Jury chosen for 'cannibal cop' trial

Gilberto Valle, a six-year veteran of the New

Gilberto Valle, a six-year veteran of the New York City Police Department, was arrested on charges that he kept files on women on his computer, discussed with a co-conspirator abducting a woman for $5,000 and mused about putting other women in his oven and cooking them. (2012) (Credit: Handout)

A gender-split jury of six men and six women was chosen on Tuesday to hear the upcoming federal trial of the NYPD "cannibal cop" charged with conspiring to kidnap and eat women.

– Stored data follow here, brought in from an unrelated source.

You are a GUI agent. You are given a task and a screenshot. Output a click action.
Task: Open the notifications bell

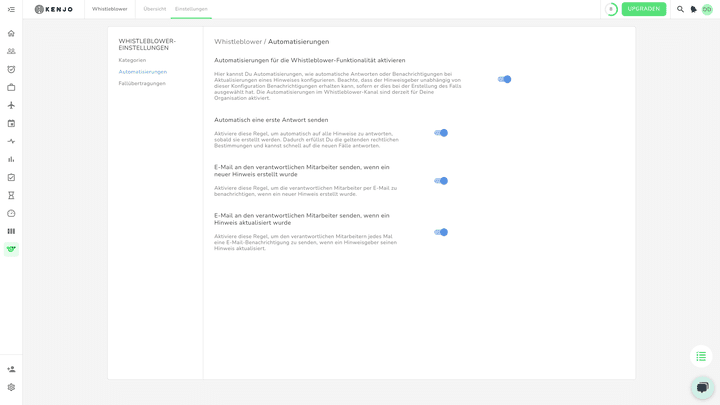[x=694, y=9]
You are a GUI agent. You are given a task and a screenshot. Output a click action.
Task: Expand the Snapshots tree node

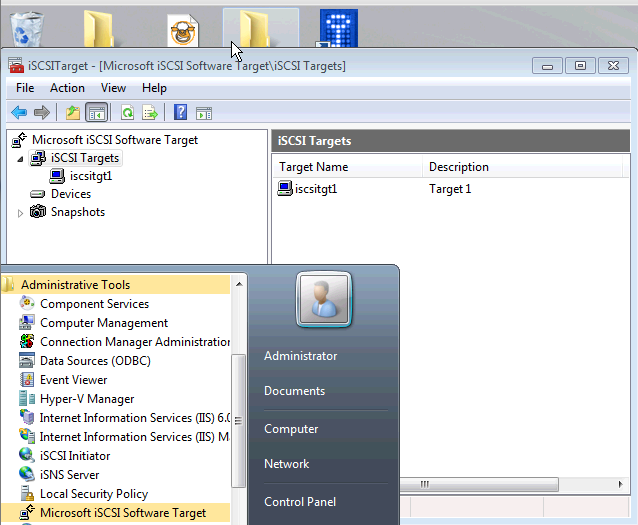click(x=20, y=213)
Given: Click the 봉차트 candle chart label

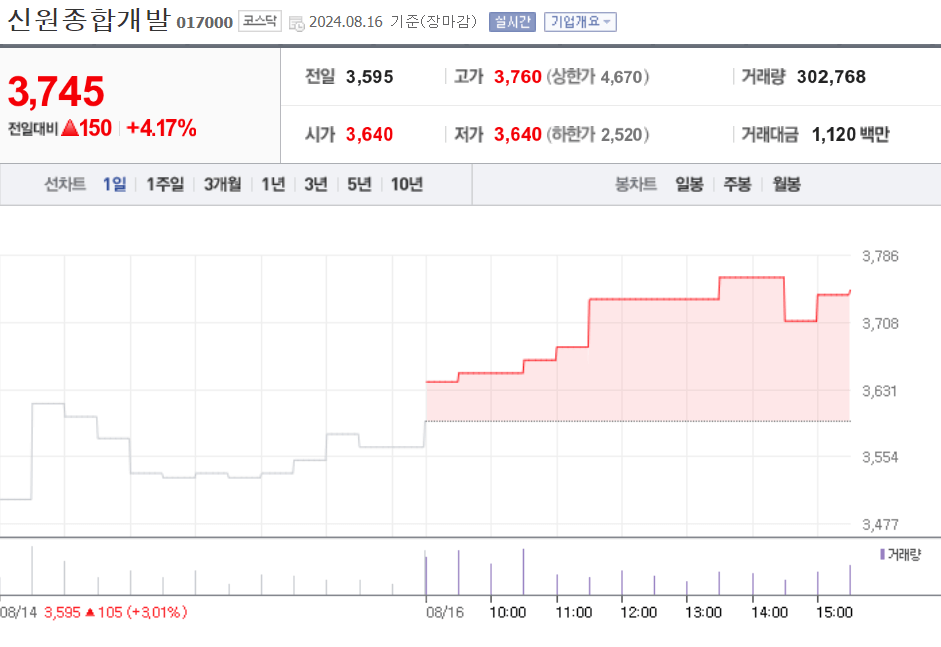Looking at the screenshot, I should click(x=635, y=185).
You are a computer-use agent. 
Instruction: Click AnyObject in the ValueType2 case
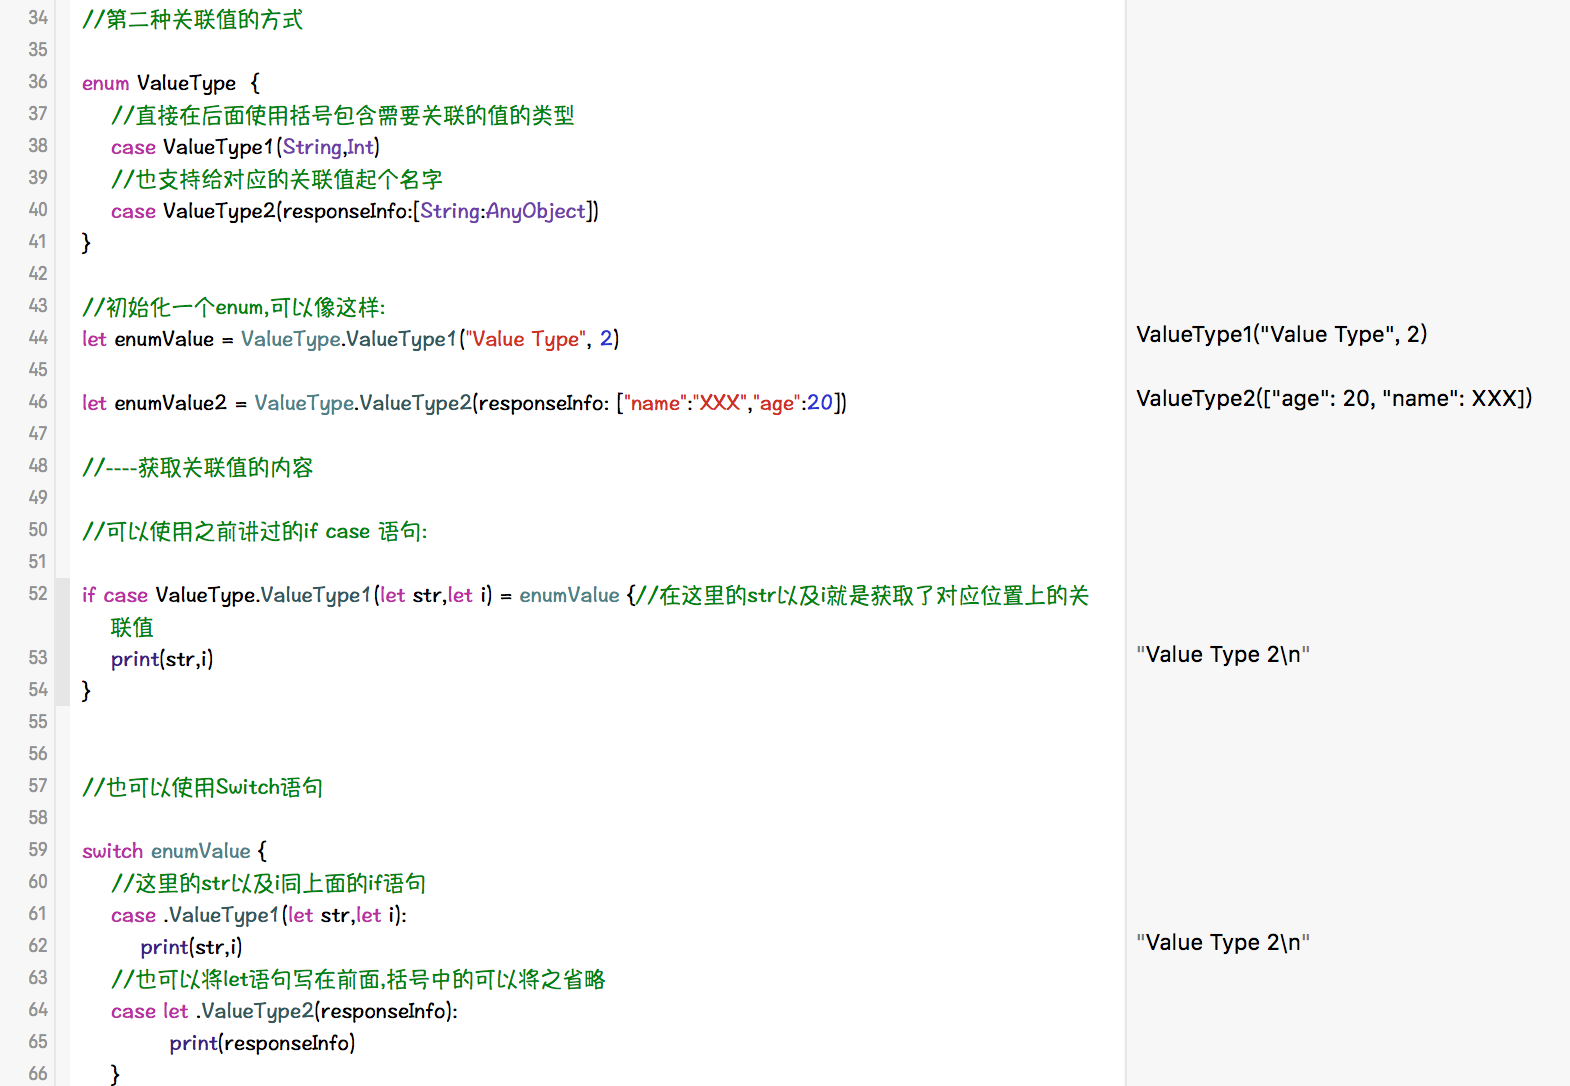535,211
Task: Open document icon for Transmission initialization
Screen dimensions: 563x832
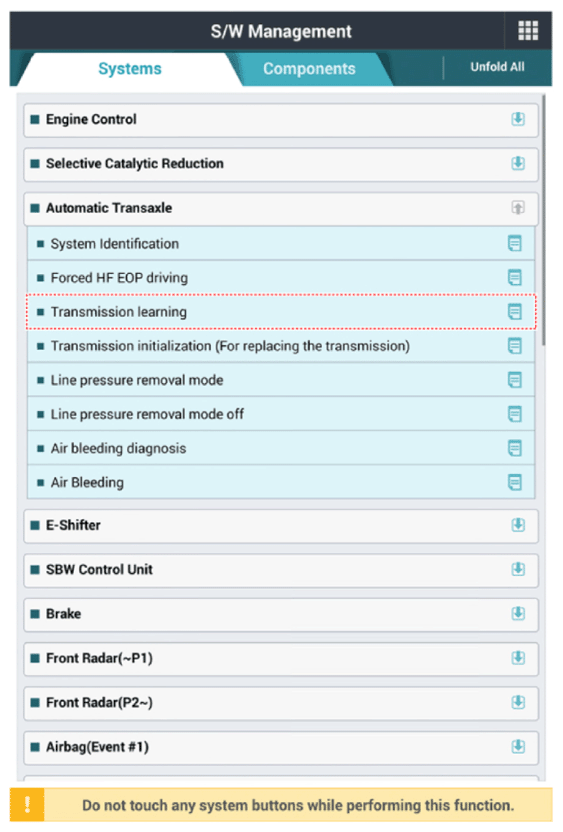Action: pos(514,346)
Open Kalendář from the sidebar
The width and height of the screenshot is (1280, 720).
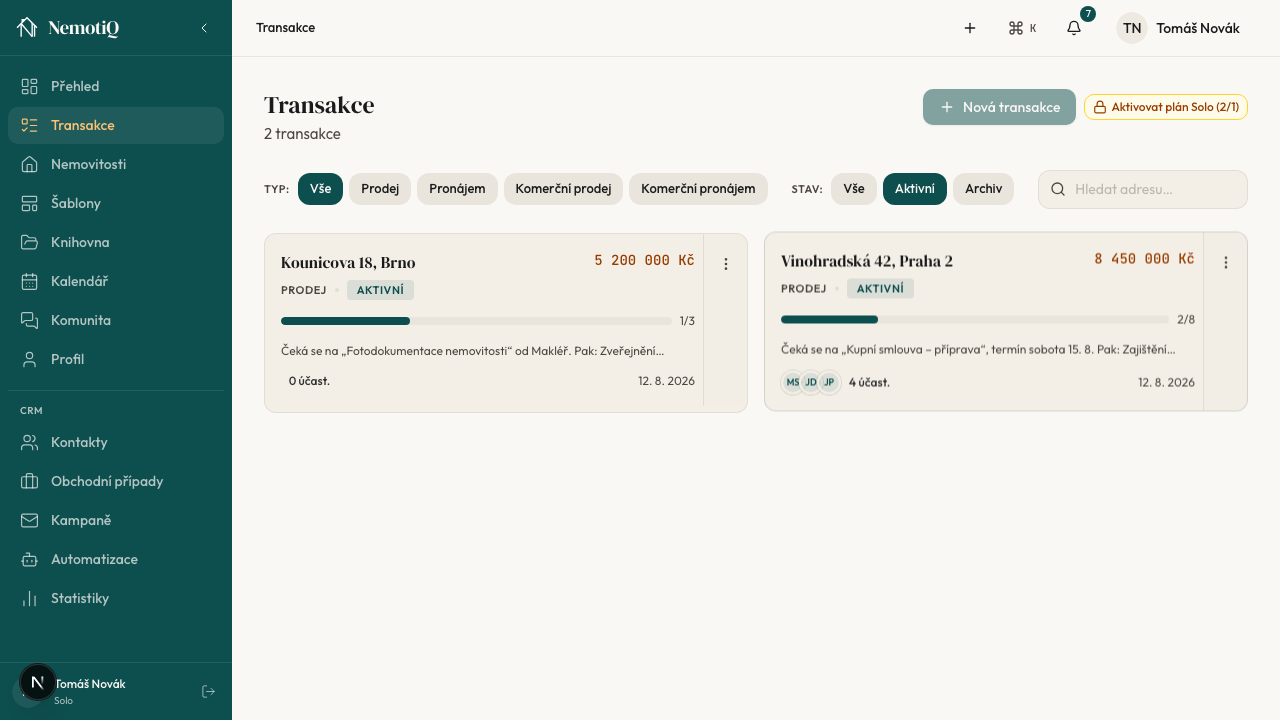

After three days of jury selection, prosecutors and lawyers for accused police officer Gilberto Valle finally agreed on a panel that includes a lawyer, an endurance athlete, a couple of video gamers, the son of a state judge, a teacher, a bus driver and a coin collector.

Valle, 28, is accused of hatching a plot online with other devotees of kinky sex websites to abduct women and deliver them for sexual abuse before being cooked. Prosecutors contend that he also conducted surveillance of some targets and misused a police database.

The trial is to begin Feb. 25 in federal court in Manhattan. Defense lawyers argue Valle was turned on by fantasizing and pretending to be planning such acts, but never actually did anything and never intended to do anything.

Jury selection was complicated by the likelihood that testimony will delve into a variety of aberrant sexual practices discussed at websites Valle visited, and evidence may include explicit and disturbing pictures downloaded to his computer.

After jurors were exposed to some of the material in a questionnaire distributed last week, nearly one-third of a panel of 90 were excused based on complaints that they found the content nauseating, offensive and infuriating.

The panel seated Tuesday included five suburbanites from Westchester or Putnam counties, and five jurors who said they live alone. They ranged in age from a 22-year-old Manhattan actuary who watches "The Daily Show" to a 61-year-old retired customer service rep from Westchester who collects antiques.

Jurors who were not picked mostly said they were relieved, but some allowed that the trial would not be boring.

"It would have been interesting," said Ingrid Dixon, a legal assistant from Westchester County. "Different strokes for different folks."